Her first short film, Here Come the Girls, had its world premiere at the Locarno International Film Festival, its U.S. premiere at the Sundance Film Festival, and its New York premiere at BAMcinemaFest. Two of her other short films--A Meaning Full Life and Reenactment—also had their New York premieres at BAMcinemaFest. [19]
Her band, Future Wife, released their debut album, We’re Gonna Die , in 2013. [20] The band features members of various New York projects, including Cloud Becomes Your Hand, San Fermin, Field Guides, and Landlady. [21] The album also features monologues performed by Adam Horovitz (Beastie Boys), Kathleen Hanna (Bikini Kill), Sarah Neufeld (Arcade Fire), Martin Schmidt and Drew Daniel (Matmos), Colin Stetson, David Byrne (Talking Heads), and Laurie Anderson. [22] Young Jean Lee and Future Wife performed the show, We're Gonna Die, with David Byrne at his Meltdown Festival in London (Southbank Centre) in August 2015. [23] The Velvet Underground's Lou Reed described Lee as, "One of the most accomplished, articulate, versatile, and hilarious playwrights, musicians, and artists that we in America have to offer." [24]
Outside her own company, Lee has worked with Radiohole and the National Theater of the United States of America. She is on the board of Yaddo, is a former member of New Dramatists and 13P, and has been awarded residencies from Yaddo, the MacDowell Colony, the Ucross Foundation, Hedgebrook, the Park Avenue Armory, Orchard Project, HERE Arts Center, and Brooklyn Arts Exchange.

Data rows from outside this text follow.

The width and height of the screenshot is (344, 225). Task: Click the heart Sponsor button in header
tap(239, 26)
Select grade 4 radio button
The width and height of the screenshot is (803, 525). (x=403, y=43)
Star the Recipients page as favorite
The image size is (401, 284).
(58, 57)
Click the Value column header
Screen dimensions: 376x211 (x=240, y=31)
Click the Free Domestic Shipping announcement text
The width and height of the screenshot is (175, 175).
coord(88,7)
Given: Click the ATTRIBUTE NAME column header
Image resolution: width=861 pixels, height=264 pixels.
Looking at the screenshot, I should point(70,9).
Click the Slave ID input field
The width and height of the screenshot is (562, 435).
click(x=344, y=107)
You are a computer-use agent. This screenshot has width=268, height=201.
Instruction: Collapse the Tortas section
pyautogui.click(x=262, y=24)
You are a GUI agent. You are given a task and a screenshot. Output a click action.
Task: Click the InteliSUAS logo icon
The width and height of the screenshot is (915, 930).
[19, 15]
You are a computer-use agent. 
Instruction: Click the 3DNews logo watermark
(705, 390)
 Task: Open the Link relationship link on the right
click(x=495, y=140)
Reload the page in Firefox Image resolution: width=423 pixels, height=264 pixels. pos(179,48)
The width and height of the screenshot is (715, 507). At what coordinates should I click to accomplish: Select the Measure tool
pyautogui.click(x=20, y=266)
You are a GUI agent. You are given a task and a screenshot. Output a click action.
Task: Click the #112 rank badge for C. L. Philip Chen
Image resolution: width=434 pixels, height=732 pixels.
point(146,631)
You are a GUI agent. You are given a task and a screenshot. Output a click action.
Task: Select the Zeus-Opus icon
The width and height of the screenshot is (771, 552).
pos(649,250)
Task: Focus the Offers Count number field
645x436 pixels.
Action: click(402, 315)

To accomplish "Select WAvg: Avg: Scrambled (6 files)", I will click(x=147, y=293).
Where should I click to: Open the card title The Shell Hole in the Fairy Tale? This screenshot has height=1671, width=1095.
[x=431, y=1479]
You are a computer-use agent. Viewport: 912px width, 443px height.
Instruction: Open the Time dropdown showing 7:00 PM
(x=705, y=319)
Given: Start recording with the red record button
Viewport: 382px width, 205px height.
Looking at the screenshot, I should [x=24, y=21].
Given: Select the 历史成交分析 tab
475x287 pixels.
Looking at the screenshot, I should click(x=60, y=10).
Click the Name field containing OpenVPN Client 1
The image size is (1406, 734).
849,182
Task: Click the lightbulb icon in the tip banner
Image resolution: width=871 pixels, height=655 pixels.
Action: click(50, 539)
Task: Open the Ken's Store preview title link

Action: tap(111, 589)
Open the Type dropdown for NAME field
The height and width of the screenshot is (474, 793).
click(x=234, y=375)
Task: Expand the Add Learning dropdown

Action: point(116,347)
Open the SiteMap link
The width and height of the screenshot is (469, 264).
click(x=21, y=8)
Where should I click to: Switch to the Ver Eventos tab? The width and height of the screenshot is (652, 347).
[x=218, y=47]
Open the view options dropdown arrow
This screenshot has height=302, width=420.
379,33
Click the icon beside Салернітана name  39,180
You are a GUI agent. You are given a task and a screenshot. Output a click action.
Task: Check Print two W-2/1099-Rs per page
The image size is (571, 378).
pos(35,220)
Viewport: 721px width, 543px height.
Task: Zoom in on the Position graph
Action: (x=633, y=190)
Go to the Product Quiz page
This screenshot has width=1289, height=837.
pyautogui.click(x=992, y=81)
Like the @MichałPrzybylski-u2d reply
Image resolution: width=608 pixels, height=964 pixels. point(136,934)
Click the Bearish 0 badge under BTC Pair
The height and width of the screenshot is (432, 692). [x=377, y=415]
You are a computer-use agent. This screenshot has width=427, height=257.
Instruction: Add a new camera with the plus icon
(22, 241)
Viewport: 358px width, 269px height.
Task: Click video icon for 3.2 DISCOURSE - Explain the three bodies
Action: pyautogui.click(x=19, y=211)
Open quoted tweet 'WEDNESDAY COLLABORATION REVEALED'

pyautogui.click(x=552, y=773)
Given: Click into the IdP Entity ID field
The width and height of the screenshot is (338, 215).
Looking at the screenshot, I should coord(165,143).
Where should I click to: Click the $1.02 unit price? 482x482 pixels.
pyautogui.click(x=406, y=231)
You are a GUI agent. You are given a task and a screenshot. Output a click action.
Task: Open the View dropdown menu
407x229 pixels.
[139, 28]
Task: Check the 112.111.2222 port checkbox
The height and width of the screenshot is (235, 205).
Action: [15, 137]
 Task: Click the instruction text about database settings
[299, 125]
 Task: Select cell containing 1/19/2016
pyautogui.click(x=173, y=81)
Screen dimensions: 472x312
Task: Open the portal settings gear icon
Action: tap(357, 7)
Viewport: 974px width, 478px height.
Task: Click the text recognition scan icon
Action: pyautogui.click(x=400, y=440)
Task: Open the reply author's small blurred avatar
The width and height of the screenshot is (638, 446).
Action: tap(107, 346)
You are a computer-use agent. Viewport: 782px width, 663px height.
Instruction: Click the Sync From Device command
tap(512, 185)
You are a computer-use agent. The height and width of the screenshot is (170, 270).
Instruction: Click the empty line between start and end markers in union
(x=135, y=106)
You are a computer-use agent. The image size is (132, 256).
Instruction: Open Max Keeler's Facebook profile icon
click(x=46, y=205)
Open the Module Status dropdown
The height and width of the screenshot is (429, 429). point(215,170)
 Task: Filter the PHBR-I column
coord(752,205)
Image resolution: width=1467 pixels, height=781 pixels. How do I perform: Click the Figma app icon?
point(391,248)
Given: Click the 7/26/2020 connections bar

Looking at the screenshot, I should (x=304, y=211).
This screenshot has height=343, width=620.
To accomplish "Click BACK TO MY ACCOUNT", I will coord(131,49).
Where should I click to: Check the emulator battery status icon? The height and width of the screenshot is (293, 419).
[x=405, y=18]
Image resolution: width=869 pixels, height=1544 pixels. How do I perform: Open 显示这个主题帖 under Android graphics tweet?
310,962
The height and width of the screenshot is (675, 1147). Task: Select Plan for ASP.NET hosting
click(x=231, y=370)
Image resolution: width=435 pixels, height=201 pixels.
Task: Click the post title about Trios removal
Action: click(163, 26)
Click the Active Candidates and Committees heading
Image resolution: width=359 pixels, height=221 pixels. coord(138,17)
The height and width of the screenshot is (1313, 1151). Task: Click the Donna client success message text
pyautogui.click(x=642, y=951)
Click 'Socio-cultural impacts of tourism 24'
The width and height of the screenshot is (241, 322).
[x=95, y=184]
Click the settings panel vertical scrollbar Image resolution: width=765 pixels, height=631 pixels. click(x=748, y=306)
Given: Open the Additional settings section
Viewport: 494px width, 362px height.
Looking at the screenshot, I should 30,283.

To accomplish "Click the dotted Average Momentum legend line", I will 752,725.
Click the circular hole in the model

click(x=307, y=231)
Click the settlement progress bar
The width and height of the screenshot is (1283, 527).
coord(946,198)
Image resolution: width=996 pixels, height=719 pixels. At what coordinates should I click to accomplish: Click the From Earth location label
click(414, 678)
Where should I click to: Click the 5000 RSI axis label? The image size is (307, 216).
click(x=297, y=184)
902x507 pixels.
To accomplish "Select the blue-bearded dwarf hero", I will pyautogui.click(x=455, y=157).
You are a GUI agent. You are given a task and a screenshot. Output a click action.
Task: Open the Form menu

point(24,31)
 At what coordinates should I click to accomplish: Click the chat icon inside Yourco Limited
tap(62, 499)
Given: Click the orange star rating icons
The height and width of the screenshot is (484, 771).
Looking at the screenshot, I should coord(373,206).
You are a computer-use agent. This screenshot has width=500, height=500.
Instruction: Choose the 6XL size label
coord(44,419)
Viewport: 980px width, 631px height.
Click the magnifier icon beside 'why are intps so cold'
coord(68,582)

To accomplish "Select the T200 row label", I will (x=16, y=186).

Lee is currently the Denning Family Professor in the Arts at Stanford University. [25] [26]
Theatre Communications Group has published all 11 of Lee's plays in four books: Songs of the Dragons Flying to Heaven and Other Plays; [27] The Shipment and Lear; [28] We're Gonna Die, and Straight White Men/Untitled Feminist Show. [29] Other publications include: Three Plays by Young Jean Lee [30] (Samuel French, Inc.), New Downtown Now [31] (an anthology edited with Mac Wellman), and An Interview with Richard Foreman in American Theatre magazine . [32]
Lee is the recipient of a Guggenheim Fellowship, two OBIE Awards, a Prize in Literature from the American Academy of Arts and Letters, a PEN Literary Award, [33] a United States Artists Fellowship, [34] the Windham–Campbell Prize, [35] a Doris Duke Performing Artist Award, a Doris Duke Artist Residency, a Foundation for Contemporary Arts Grants to Artists award (2006), and the ZKB Patronage Prize of the Zürcher Theater Spektakel. [36] She has also received funding from the National Endowment for the Arts, the New York State Council on the Arts, the Rockefeller Foundation MAP Fund, the Andrew Mellon Foundation, Creative Capital, the Greenwall Foundation, the Jerome Foundation, the New York Foundation for the Arts, the Arts Presenters/Ford Foundation Creative Capacity Grant, the Barbara Bell Cumming Foundation, and the New England Foundation for the Arts: National Theater Project Award.